The majority of the Supreme Court held that the marketing agreement only required Microsoft Denmark to market those products that were sold directly on the Danish market. The agreement was not considered to oblige the Danish entity to market MNA OEM licenses. According to the majority it could not be ruled out that the marketing activities in Denmark had an indirect effect on the sale of OEM licenses in Denmark. On the other hand, it was held that the marketing of Microsoft products by the OEMs could have an indirect effect on the sale to retailers in Denmark by Microsoft Denmark. The majority did not find it likely that indirect effect of the marketing activities performed by Microsoft Denmark exceeded the indirect effect of the marketing activities performed by the OEMs. The majority noted that the group had implemented a methodology under which it was easy to determine the remuneration of the Danish entity. Furthermore, the Danish entity was secured a minimum income based on a cost plus 15% arrangement. Finally, the majority held that it was unlikely that an independent marketing company would obtain compensation based on the sale of OEM licenses in Denmark that were carried out without the involvement of the marketing company. On this basis the majority decided that the tax authorities had not proven that the compensation paid to Microsoft Denmark did not accord with the arm’s-length principle.
The minority of the Court interpreted the marketing agreement so that it also required Microsoft Denmark to market MNA OEM licenses in Denmark. Moreover, the minority found that the Danish entity in fact had performed marketing activities relating to MNA OEM licenses. On this basis the minority held that independent parties would have agreed that the sale of MNA OEM licenses in Denmark should be taken into account in determining the compensation to Microsoft Denmark. However, the minority found that the Danish entity should not be entitled to the same level of compensation regarding MNA OEM licenses because of the marketing activities of the OEMs. For this reason, the minority would request the tax authorities to determine a lower level of compensation.

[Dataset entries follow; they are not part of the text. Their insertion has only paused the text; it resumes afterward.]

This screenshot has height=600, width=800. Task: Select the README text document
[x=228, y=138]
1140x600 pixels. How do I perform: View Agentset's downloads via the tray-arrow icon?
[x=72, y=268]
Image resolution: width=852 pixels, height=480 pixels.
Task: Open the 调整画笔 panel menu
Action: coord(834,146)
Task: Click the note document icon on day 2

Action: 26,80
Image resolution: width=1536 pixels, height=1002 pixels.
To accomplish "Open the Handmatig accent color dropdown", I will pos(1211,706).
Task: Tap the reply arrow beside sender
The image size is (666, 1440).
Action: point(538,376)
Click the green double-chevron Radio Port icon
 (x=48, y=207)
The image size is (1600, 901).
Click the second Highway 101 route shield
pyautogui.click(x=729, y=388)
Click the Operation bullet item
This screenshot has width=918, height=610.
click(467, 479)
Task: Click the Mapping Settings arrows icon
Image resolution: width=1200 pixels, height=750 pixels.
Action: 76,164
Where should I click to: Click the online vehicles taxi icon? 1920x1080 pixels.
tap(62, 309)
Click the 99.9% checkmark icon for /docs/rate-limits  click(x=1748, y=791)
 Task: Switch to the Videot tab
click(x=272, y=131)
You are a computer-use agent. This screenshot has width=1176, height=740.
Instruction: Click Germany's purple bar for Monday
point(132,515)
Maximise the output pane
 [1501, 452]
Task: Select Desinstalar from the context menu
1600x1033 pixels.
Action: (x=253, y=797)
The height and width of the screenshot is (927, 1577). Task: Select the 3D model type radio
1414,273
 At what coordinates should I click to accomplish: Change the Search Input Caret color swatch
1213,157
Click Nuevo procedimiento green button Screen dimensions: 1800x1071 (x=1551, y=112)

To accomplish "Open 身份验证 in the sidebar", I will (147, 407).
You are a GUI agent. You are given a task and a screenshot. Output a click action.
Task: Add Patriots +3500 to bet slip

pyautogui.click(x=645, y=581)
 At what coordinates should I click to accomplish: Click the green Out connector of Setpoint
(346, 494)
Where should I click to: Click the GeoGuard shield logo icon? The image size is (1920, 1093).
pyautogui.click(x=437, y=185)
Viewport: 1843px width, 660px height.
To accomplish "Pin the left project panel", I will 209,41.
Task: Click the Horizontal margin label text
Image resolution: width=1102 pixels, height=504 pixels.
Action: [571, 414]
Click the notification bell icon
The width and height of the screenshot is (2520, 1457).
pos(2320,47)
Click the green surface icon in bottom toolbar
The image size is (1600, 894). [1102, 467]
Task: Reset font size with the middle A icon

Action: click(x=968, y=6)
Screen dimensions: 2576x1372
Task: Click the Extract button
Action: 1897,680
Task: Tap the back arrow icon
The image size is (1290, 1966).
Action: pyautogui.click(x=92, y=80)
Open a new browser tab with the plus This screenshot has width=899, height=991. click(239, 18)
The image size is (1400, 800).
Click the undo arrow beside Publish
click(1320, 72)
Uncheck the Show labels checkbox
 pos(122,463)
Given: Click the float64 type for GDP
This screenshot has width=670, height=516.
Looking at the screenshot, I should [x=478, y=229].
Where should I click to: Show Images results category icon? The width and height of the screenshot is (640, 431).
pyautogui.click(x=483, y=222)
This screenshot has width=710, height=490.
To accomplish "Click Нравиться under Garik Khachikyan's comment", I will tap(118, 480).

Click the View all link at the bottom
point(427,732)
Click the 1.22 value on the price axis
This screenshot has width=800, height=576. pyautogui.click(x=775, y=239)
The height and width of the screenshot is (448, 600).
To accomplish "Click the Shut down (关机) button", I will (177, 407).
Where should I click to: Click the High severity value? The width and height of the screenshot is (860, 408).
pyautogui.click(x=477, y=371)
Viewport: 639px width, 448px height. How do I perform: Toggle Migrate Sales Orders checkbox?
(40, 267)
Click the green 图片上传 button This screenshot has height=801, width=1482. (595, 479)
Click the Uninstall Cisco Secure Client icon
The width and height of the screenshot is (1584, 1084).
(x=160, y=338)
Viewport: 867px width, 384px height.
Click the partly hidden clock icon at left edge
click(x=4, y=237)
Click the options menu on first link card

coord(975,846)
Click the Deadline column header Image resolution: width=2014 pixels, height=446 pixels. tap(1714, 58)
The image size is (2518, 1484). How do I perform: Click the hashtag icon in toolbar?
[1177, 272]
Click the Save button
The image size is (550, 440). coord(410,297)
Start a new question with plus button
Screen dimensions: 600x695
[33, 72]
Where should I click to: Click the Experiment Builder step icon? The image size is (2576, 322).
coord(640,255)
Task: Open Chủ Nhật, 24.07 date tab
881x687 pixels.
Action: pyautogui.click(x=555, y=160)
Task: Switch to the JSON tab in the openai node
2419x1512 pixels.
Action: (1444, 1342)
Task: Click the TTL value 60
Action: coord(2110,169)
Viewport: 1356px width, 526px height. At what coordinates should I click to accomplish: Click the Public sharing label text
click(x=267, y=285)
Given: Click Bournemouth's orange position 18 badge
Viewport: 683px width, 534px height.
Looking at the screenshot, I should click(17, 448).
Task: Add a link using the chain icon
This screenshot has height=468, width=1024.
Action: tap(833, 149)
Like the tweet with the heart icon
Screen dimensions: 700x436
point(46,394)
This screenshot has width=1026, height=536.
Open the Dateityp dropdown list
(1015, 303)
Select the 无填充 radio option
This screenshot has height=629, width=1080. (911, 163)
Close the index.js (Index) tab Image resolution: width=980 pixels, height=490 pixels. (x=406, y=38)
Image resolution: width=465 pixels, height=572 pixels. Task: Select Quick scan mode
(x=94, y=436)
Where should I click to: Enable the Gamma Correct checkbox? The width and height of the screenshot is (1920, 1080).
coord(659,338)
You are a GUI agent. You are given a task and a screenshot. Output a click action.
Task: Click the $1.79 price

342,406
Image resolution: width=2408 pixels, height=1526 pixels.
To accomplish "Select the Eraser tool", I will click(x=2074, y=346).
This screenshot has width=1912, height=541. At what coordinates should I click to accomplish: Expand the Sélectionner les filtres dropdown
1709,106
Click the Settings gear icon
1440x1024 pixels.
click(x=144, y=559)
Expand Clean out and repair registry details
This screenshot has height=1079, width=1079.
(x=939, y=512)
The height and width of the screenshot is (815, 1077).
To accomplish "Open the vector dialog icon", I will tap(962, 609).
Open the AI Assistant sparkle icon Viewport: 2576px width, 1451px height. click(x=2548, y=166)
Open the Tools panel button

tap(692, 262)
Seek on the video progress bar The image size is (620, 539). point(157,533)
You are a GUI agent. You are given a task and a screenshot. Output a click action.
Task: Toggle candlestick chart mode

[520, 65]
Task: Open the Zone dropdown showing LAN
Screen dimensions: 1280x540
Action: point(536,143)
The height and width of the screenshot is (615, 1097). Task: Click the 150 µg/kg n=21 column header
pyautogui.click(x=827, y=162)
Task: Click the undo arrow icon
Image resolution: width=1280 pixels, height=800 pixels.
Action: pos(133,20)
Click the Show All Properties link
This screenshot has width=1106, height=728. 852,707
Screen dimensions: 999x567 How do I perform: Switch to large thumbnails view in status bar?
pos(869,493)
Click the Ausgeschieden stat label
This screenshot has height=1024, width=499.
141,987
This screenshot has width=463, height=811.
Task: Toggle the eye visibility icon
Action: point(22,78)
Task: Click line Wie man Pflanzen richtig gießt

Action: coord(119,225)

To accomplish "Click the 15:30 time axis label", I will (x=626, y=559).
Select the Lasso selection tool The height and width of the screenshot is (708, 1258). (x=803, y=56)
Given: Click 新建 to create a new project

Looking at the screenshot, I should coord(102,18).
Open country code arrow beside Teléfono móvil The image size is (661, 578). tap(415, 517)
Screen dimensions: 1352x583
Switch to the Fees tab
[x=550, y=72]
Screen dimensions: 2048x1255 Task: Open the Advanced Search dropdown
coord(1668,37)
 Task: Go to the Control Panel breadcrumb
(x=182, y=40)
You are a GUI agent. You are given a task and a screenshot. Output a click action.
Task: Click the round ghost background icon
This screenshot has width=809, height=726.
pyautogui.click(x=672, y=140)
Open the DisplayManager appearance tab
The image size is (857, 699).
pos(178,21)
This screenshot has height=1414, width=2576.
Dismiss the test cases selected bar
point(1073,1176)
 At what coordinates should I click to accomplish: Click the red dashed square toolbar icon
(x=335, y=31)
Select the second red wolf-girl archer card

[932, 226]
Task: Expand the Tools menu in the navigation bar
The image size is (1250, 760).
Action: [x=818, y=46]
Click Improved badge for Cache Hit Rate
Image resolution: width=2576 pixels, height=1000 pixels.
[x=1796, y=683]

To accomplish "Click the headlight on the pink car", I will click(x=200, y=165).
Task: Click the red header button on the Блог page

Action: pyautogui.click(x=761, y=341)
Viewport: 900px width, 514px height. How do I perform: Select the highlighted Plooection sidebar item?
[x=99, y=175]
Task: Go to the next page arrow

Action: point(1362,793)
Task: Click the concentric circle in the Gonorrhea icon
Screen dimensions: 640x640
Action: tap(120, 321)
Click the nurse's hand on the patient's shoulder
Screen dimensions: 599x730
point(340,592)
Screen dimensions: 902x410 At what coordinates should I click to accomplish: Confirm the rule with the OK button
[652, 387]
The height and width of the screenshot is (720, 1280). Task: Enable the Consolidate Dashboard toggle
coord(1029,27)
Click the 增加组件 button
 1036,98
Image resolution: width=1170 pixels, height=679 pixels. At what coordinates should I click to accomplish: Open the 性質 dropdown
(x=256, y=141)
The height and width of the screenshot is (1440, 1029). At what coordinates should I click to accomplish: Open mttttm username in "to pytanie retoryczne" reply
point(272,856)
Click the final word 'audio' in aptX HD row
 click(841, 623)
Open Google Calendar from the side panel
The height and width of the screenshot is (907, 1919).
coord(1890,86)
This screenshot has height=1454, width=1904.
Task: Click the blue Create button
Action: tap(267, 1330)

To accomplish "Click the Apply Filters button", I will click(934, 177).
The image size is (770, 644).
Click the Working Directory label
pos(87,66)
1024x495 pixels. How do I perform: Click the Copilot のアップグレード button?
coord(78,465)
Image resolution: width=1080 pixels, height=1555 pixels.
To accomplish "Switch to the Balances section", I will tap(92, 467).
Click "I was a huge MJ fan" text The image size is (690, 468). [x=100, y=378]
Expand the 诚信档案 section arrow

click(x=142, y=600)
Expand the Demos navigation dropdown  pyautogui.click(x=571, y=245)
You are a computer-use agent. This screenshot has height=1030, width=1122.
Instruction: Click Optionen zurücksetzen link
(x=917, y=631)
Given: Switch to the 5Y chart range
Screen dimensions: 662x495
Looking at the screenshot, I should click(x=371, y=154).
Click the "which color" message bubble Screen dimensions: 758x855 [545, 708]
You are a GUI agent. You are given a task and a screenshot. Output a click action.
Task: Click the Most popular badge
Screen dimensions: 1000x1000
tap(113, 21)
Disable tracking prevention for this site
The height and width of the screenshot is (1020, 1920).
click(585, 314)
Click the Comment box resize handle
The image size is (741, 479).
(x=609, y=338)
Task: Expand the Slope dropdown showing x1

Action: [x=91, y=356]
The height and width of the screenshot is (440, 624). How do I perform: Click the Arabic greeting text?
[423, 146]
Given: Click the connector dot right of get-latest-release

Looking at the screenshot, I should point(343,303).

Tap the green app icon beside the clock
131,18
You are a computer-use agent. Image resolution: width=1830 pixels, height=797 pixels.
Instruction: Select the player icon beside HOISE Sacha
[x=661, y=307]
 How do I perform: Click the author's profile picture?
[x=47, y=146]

The decision in the Microsoft case is important in view of the fact that the Danish tax authorities’ often look to expand the Danish tax base by ”identifying” controlled transactions and imposing transfer pricing adjustments on those transactions. In several pending cases, the tax authorities have taken the position that the mere existence of a subsidiary in Denmark constitutes a separate compensable service to the foreign multinational group in addition to the sale of goods or services in Denmark. The outcome of the Microsoft case is in line with the OECD Transfer Pricing Guidelines that incidental benefits do not amount to a compensable service transaction.